Introduction: Tracheal stenosis is a recognized complication following tracheostomy, particularly in patients requiring prolonged mechanical ventilation or multiple airway interventions. Managing recurrent tracheal stenosis presents significant anesthetic challenges, including difficult airway management, risk of failed ventilation, and potential airway compromise. We present the case of a 27-year-old female who developed recurrent tracheal stenosis following a tracheostomy after a motor vehicle collision (MVC), highlighting the difficulties encountered and the eventual need for repeat tracheostomy.

Methods: The patient, initially tracheostomized after an MVC, was successfully decannulated but later developed symptomatic tracheal stenosis requiring resection of the second and third tracheal rings. She later presented to our facility with audible stridor, indicative of re-stenosis. Tracheal dilation under monitored anesthesia care (MAC) with local anesthesia was attempted. However, the patient developed laryngospasm, necessitating endotracheal intubation. Multiple attempts were made to secure the airway using different-sized endotracheal tubes (ETT) with video laryngoscopy and fiberoptic scope. Despite optimal visualization, the ETT could only be partially advanced, with the tip and proximal balloon passing through the stenotic segment but failing to progress further. Upon inflation, the ETT balloon was positioned at the vocal cords, preventing effective ventilation. The surgical team attempted tracheal dilation over the ETT but could not pass a bronchoscope with a dilator due to tube size. Despite these challenges, the patient remained hemodynamically stable and adequately ventilated. Given the inability to secure a definitive airway, a tracheostomy was performed.

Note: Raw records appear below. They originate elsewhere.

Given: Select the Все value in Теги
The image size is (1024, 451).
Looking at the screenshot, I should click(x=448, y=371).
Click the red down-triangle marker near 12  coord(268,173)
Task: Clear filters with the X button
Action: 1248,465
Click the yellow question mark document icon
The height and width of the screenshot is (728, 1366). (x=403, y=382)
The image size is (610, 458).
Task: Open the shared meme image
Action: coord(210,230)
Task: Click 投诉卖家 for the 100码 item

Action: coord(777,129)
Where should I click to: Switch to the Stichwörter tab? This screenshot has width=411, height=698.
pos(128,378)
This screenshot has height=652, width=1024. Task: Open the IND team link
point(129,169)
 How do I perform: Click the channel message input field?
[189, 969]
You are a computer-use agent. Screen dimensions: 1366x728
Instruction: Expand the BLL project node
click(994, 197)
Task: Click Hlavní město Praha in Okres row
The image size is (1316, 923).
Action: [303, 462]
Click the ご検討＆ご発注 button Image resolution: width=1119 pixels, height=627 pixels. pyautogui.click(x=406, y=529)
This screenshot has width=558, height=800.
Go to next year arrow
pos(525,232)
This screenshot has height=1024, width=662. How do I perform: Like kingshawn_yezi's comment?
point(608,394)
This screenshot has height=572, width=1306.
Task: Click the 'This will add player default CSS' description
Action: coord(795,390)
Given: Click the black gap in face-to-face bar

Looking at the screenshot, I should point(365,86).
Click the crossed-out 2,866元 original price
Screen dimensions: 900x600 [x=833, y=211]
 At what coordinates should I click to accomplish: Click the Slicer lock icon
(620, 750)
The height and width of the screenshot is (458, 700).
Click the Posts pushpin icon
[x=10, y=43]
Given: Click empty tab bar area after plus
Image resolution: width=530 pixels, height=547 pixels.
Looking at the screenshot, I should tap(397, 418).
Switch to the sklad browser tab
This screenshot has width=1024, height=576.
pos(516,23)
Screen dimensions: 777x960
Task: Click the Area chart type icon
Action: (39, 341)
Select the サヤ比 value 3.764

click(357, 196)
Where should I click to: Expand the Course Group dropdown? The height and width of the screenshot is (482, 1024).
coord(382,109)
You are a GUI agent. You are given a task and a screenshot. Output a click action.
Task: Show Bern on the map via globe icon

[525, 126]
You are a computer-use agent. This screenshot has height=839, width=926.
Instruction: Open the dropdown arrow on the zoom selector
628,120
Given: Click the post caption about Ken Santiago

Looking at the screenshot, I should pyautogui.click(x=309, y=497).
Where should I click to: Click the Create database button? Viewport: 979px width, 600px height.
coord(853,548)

Results: The tracheostomy successfully restored a secure airway and relieved the patient’s respiratory distress. Postoperatively, the patient was closely monitored for airway patency, with further interventions planned for her recurrent stenosis. This case highlights the limitations of tracheal dilation in severe stenosis and the necessity of a contingency plan for high-risk patients.

Discussion: Recurrent tracheal stenosis presents significant anesthetic challenges, particularly in securing airway patency and managing failed intubation. This case illustrates the risks of sedation in patients with upper airway pathology, where even minor stimulation can precipitate obstruction. Despite optimal visualization, the inability to advance an ETT past the stenotic segment underscores the limitations of conventional intubation in patients with fixed, fibrotic lesions. Difficult airway management guidelines emphasize a stepwise approach, integrating non-invasive and invasive techniques. While fiberoptic intubation is preferred in tracheal stenosis, success depends on luminal diameter, with <5 mm significantly increasing failure risk. Spontaneous ventilation is often prioritized to prevent airway collapse, though smaller tubes or supraglottic devices may have limited utility in subglottic pathology. Given the failure of non-surgical approaches, timely recognition of the need for a surgical airway was critical, reinforcing the ASA Difficult Airway Algorithm’s recommendation for early escalation in high-risk cases. This case highlights the importance of interdisciplinary collaboration in managing complex airway pathology. It also underscores the need for improved techniques in tracheal stenosis management, such as refined dilation methods and novel stenting approaches, to optimize patient outcomes.